→ Work instruction
Please count the lines in the data below that hold the word "right", and give only the number.

→ Records for this exercise
..........

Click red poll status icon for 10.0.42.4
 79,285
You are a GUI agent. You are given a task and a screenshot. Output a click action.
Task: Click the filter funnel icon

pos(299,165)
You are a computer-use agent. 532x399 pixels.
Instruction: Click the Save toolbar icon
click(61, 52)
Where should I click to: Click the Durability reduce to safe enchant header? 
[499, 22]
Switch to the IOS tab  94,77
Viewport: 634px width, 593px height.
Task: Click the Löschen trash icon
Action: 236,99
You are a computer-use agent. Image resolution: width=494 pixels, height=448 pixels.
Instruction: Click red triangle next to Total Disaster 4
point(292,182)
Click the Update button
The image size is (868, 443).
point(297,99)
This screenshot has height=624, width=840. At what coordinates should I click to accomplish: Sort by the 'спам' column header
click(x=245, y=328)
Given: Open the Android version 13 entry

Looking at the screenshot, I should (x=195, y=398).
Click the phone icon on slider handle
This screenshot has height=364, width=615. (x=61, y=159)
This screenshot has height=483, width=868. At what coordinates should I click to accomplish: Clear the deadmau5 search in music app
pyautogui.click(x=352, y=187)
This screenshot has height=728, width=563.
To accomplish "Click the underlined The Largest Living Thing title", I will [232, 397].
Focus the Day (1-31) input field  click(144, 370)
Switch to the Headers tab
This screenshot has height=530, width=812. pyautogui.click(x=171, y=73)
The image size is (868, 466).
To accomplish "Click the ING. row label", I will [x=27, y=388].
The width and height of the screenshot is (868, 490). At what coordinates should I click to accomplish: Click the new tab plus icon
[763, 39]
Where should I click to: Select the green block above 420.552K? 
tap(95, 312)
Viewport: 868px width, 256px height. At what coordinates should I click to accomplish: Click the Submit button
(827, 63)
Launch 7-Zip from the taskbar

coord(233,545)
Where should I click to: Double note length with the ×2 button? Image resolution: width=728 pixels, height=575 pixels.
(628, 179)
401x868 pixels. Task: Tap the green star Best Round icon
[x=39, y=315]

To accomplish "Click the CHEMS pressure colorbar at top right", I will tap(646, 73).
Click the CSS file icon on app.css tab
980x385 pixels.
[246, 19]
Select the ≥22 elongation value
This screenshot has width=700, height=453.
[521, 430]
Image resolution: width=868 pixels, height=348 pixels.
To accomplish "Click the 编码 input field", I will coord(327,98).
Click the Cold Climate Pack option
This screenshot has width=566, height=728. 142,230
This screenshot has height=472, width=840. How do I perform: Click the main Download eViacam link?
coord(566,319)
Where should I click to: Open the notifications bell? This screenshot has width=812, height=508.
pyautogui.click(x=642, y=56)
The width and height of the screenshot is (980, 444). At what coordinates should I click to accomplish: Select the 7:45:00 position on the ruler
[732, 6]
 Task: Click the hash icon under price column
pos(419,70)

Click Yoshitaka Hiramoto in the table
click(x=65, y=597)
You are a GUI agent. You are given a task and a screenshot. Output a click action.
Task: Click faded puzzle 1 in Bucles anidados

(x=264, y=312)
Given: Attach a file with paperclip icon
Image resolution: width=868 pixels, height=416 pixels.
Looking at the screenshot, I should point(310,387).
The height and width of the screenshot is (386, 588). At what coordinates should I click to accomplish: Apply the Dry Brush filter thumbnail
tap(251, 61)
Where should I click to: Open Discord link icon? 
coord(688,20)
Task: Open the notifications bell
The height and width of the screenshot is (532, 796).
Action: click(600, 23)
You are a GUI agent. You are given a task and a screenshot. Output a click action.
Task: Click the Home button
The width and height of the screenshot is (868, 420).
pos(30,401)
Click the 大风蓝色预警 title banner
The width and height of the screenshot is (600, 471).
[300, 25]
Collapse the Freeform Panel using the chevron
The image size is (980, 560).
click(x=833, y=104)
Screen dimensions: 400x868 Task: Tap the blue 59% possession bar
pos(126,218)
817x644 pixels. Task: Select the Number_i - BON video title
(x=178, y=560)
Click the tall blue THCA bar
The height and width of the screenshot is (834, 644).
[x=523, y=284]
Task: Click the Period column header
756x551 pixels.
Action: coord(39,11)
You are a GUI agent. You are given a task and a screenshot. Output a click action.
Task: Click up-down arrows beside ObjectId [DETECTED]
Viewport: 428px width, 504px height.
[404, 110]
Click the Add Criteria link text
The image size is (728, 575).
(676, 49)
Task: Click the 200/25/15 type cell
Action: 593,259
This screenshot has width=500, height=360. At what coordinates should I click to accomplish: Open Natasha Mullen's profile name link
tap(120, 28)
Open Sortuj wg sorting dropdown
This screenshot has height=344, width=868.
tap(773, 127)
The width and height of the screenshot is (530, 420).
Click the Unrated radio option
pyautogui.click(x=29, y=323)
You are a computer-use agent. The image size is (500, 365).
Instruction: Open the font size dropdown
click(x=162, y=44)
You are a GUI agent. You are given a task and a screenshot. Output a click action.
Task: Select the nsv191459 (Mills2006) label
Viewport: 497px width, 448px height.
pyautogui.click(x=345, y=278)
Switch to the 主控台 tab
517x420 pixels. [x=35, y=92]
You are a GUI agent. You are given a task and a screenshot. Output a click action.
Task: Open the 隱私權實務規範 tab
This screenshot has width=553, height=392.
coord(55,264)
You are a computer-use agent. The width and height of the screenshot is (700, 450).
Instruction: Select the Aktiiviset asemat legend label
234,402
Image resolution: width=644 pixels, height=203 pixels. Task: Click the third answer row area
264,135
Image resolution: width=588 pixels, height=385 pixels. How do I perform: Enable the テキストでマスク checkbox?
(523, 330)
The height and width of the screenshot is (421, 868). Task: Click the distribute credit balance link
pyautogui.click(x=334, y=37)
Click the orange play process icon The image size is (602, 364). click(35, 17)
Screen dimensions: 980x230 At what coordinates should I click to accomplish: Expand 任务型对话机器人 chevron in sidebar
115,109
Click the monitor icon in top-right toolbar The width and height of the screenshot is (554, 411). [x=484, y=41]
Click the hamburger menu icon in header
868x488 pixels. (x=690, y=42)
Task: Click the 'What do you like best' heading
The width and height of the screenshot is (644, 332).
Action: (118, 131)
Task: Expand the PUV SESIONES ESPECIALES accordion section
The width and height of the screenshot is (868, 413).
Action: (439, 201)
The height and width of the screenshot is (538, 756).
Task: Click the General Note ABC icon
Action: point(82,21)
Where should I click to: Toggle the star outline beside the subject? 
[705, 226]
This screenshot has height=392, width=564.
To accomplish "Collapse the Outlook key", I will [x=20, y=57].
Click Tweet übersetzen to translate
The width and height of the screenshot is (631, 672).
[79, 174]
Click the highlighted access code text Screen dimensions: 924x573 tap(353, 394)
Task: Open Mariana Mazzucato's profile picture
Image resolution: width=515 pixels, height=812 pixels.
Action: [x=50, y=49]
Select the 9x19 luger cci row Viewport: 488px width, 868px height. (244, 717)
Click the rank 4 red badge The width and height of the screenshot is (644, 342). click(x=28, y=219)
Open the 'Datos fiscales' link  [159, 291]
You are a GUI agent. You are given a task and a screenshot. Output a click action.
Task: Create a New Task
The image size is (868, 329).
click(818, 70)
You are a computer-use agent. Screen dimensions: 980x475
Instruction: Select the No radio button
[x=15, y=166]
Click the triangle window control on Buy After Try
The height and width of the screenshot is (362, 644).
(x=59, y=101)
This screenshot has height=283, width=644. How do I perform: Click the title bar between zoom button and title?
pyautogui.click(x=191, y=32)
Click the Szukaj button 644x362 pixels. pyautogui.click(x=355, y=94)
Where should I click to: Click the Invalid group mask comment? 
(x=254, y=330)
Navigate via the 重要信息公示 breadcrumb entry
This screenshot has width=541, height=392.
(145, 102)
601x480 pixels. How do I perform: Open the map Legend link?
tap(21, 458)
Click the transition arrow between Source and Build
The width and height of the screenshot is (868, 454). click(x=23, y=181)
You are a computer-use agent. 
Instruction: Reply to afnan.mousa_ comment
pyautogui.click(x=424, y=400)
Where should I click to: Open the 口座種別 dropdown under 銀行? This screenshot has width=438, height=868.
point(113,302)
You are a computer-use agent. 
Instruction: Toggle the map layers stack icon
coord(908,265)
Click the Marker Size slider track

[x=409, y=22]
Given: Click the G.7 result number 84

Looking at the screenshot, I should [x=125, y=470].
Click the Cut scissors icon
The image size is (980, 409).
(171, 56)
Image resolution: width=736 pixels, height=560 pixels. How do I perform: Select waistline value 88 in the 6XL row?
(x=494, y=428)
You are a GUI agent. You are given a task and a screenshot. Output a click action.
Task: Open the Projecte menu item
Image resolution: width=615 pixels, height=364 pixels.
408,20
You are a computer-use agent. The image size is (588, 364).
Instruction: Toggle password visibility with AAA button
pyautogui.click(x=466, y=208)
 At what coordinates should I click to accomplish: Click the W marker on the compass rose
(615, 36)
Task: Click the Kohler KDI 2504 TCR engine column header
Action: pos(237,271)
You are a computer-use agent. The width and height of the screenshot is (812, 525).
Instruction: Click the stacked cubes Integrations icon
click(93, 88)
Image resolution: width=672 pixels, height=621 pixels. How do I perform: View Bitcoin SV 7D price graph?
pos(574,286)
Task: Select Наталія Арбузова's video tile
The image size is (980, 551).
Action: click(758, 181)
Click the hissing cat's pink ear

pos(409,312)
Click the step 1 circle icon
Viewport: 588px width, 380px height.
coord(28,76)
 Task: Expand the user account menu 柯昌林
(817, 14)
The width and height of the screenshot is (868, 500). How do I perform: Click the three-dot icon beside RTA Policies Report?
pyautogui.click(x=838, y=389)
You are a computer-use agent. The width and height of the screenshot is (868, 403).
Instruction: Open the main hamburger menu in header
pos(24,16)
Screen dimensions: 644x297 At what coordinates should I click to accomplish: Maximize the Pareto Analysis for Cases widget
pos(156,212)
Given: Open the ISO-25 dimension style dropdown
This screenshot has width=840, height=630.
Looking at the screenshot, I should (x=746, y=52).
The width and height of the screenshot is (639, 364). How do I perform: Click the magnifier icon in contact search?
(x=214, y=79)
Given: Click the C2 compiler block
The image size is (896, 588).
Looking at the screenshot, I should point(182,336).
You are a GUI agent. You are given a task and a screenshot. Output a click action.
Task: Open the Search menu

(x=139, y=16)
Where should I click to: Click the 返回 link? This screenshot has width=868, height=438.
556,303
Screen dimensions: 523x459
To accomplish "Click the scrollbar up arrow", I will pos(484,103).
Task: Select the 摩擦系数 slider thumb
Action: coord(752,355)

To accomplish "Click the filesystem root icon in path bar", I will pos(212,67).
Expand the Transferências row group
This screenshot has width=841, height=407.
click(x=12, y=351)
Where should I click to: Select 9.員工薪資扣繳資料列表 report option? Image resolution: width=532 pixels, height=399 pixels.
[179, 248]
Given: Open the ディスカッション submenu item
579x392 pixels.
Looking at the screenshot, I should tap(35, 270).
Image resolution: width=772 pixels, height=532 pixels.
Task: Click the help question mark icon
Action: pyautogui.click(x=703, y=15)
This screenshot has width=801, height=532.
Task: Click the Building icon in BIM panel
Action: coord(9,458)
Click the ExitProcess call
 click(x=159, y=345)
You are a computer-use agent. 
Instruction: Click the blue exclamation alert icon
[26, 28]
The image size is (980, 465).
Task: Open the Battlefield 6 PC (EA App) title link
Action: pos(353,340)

..........

→ Result
2